**What the task requires**
Pick out each line of the items below that contains the word "icon". Case matters.

--- START OF Dataset excerpts ---

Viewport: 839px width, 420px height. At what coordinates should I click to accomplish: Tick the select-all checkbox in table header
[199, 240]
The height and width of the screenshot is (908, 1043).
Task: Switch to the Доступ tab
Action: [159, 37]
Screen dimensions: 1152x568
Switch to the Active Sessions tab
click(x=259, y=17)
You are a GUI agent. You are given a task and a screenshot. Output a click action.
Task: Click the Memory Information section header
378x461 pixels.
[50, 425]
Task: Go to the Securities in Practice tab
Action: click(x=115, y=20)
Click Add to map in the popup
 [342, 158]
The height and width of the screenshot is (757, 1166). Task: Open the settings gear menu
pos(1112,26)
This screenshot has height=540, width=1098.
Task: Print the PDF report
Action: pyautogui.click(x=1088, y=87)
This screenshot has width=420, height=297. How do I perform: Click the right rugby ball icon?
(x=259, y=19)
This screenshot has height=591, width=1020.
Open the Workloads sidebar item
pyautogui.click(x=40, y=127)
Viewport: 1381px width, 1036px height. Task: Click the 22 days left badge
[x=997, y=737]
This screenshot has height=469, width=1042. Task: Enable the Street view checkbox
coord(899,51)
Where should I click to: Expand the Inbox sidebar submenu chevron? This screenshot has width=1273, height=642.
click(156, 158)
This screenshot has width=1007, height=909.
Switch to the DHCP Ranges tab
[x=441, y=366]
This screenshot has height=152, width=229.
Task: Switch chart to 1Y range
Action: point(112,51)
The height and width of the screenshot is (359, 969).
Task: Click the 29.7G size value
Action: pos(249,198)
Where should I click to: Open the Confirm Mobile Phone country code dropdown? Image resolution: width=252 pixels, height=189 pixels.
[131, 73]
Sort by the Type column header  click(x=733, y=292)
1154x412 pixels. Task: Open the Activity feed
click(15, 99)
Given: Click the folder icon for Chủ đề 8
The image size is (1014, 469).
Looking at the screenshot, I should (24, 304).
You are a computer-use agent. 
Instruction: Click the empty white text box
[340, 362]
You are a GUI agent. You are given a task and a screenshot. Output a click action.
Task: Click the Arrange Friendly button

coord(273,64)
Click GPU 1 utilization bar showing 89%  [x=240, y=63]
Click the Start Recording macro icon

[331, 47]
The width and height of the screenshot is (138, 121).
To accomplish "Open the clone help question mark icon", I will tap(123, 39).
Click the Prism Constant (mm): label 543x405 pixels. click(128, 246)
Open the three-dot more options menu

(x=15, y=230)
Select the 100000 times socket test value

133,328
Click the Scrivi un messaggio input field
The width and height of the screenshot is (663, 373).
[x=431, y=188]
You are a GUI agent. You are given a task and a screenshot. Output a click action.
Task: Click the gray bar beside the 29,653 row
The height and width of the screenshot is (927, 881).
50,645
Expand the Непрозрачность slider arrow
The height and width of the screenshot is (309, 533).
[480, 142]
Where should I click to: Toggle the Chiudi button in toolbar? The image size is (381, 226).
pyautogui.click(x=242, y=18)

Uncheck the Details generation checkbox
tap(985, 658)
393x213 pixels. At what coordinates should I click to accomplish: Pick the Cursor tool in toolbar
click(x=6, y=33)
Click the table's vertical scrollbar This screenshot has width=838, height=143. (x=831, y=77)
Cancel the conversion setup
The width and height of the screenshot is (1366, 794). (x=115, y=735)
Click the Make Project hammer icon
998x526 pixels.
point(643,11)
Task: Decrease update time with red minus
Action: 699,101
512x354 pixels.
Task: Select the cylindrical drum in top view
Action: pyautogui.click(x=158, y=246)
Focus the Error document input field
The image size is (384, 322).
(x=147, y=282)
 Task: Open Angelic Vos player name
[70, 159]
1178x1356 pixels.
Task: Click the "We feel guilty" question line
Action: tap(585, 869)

--- END OF Dataset excerpts ---

**Final answer**
This screenshot has width=420, height=297. How do I perform: Click the right rugby ball icon?
Given: Click the folder icon for Chủ đề 8
Click the Start Recording macro icon
To accomplish "Open the clone help question mark icon", I will tap(123, 39).
Click the Make Project hammer icon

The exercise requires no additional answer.